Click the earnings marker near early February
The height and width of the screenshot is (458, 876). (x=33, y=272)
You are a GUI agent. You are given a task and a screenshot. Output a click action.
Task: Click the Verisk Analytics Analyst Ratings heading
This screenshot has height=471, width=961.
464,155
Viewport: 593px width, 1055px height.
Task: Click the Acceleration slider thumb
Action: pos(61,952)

..............................

__Work request__
Give every entry again, character for character.

__Solution__
Click the earnings marker near early February
The height and width of the screenshot is (458, 876). (x=33, y=272)
You are a GUI agent. You are given a task and a screenshot. Output a click action.
Task: Click the Verisk Analytics Analyst Ratings heading
This screenshot has height=471, width=961.
464,155
Viewport: 593px width, 1055px height.
Task: Click the Acceleration slider thumb
Action: pos(61,952)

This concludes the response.